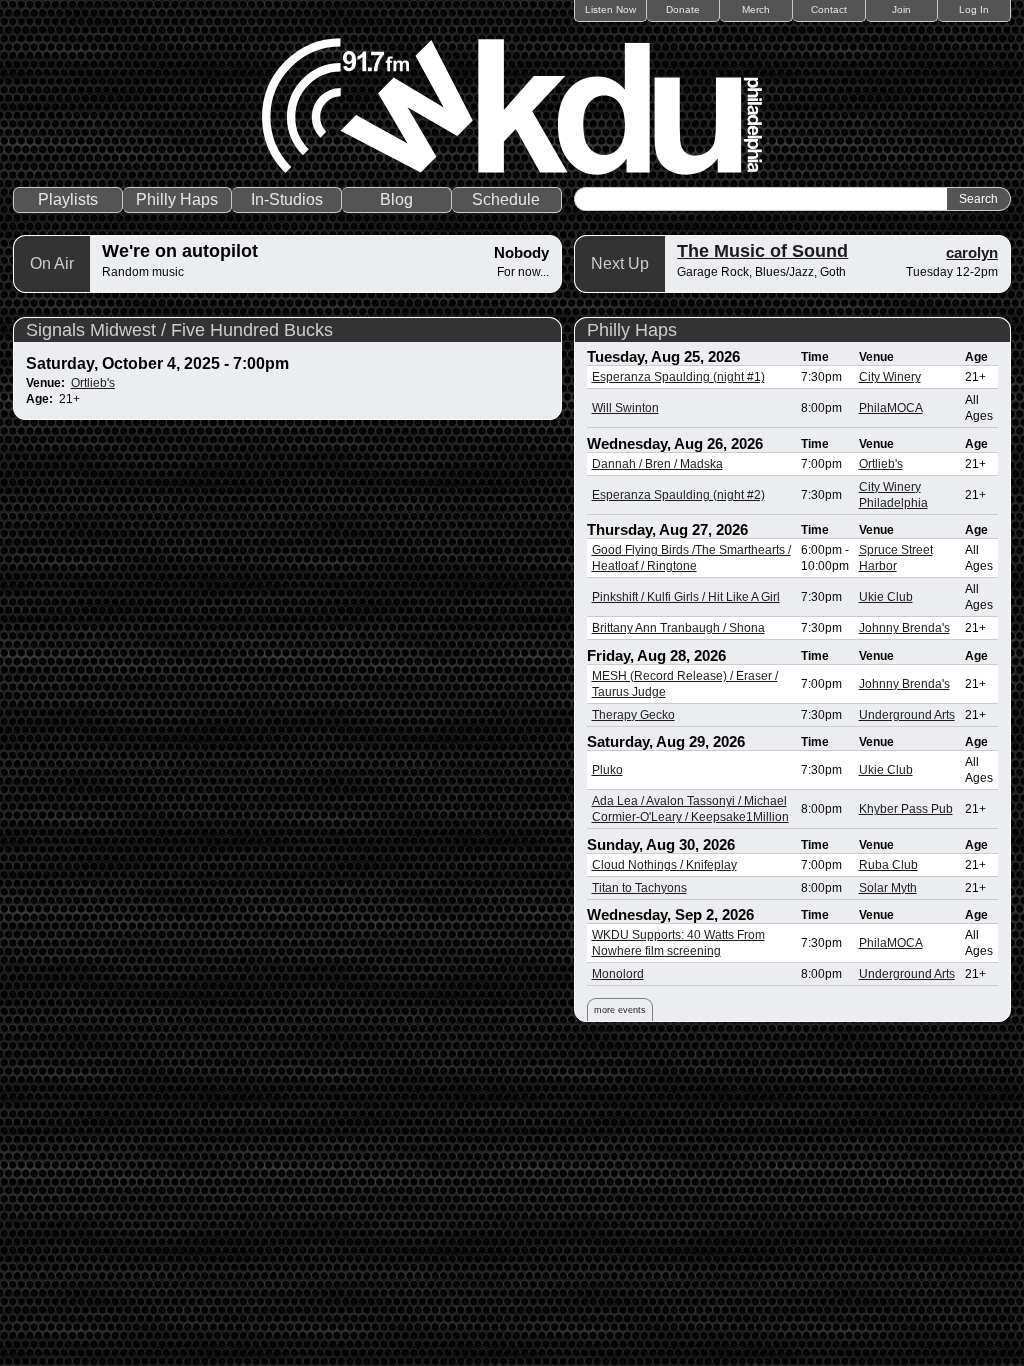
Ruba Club (888, 865)
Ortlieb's (93, 383)
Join (901, 9)
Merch (756, 9)
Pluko (607, 770)
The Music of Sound (762, 251)
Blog (396, 199)
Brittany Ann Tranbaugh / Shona (678, 628)
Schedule (506, 199)
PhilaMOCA (891, 408)
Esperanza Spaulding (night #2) (678, 495)
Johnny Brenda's (904, 628)
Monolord (618, 974)
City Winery (890, 377)
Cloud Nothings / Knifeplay (664, 865)
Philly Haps (177, 199)
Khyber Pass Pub (906, 809)
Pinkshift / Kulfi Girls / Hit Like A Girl (686, 597)
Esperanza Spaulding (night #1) (678, 377)
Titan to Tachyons (639, 888)
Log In (974, 9)
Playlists (68, 199)
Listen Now (610, 9)
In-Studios (287, 199)
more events (620, 1010)
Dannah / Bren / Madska (657, 464)
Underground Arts (907, 715)
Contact (829, 9)
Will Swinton (625, 408)
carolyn (972, 252)
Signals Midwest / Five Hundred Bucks (179, 330)
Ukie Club (886, 597)
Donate (683, 9)
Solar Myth (888, 888)
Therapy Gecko (633, 715)
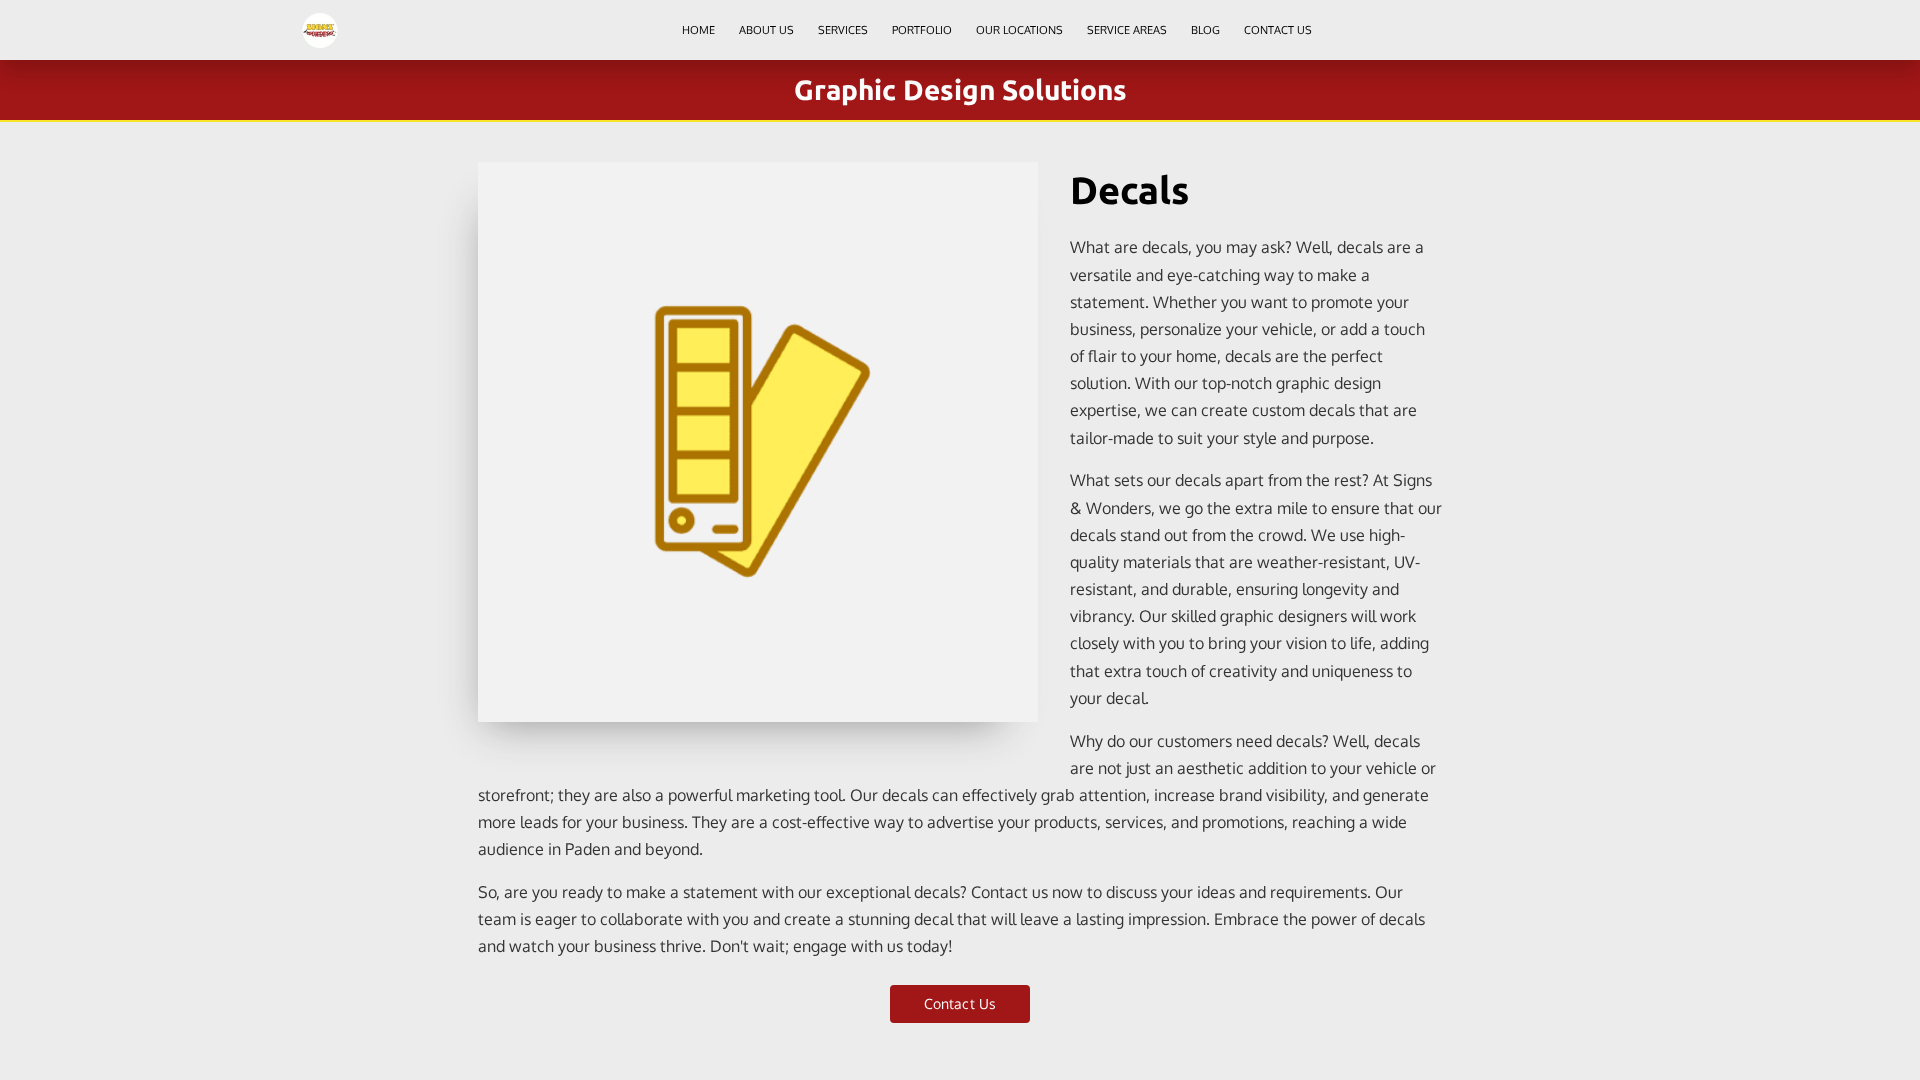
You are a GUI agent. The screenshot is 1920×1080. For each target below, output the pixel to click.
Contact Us (960, 1003)
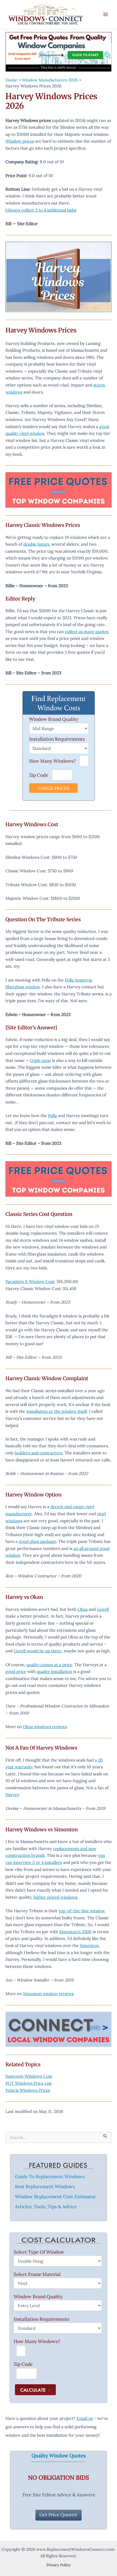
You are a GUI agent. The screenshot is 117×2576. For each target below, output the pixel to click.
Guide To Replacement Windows (50, 2176)
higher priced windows (55, 1897)
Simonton (89, 1945)
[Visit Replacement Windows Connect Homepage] (58, 52)
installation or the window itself (56, 1411)
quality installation (54, 1671)
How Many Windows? (52, 761)
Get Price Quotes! (58, 2515)
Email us (84, 2418)
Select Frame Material (37, 2274)
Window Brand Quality (53, 719)
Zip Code (38, 775)
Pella (52, 1115)
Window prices (19, 141)
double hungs (36, 544)
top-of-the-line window (81, 1910)
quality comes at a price (49, 1664)
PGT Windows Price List (28, 2083)
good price (15, 1671)
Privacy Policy (58, 2564)
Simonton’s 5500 (75, 1931)
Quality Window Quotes (59, 2456)
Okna (83, 1609)
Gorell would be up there (37, 1650)
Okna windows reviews (45, 1726)
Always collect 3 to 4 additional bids (41, 210)
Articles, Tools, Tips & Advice (46, 2207)
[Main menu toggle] (106, 14)
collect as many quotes (87, 631)
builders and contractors (38, 1452)
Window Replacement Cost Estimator (55, 2197)
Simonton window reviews (48, 1993)
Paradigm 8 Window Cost (29, 1281)
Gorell (103, 1609)
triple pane (40, 1060)
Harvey (12, 1794)
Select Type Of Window (39, 2252)
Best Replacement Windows (45, 2187)
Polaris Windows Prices (27, 2090)
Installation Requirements (57, 739)
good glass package (37, 1541)
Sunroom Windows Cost (28, 2076)
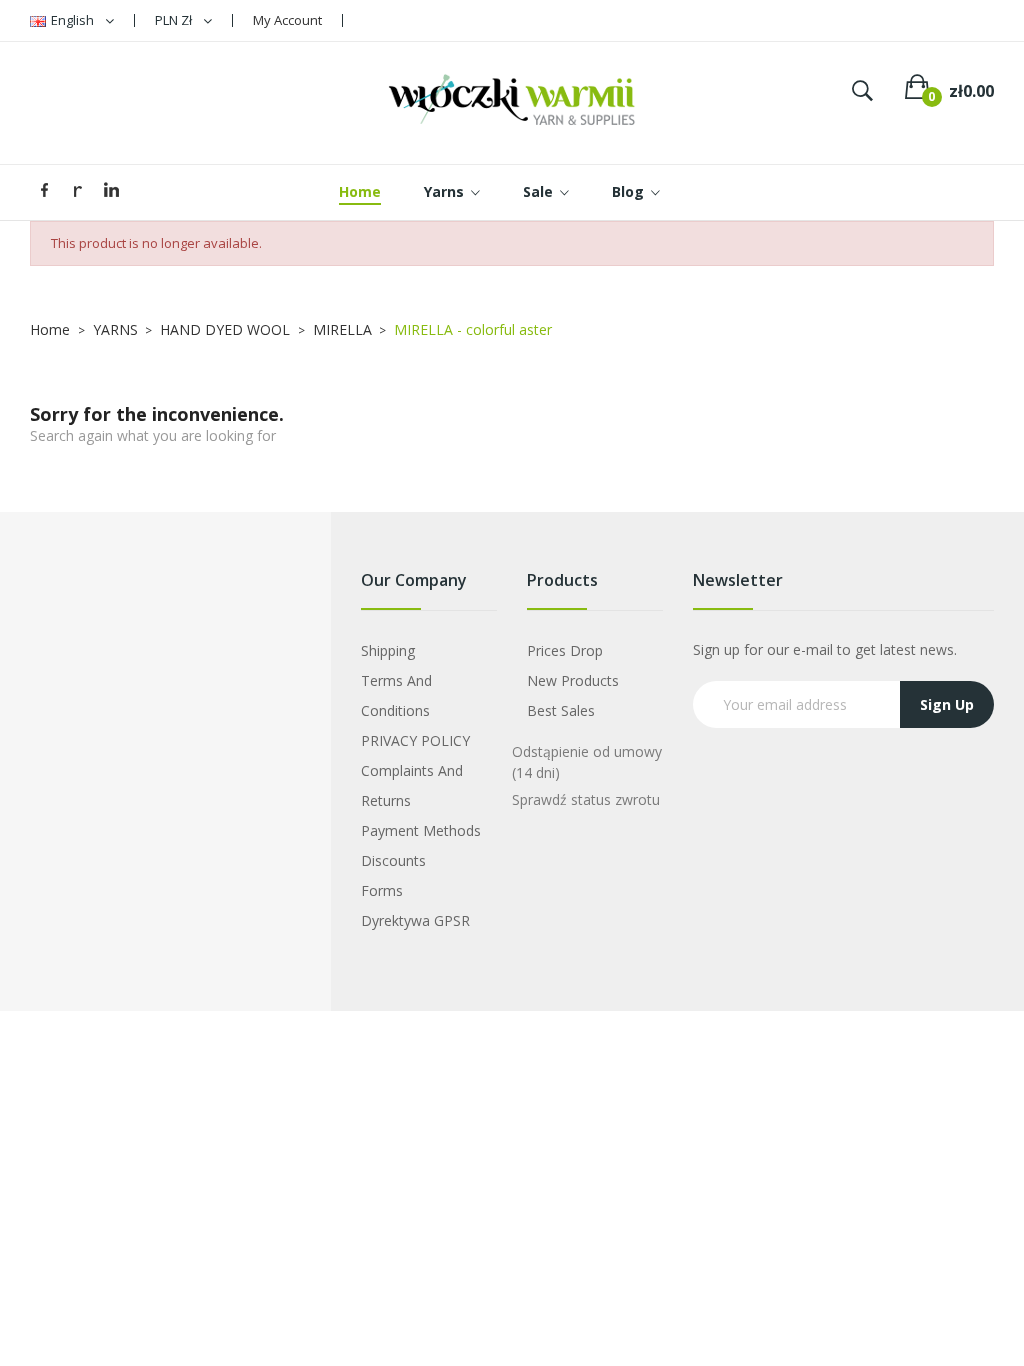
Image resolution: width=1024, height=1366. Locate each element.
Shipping (388, 650)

**Task goal:**
Each line above that contains the string "Simonton" should be copied.

**Response box:**
Simonton (89, 1945)
Simonton’s 5500 (75, 1931)
Simonton window reviews (48, 1993)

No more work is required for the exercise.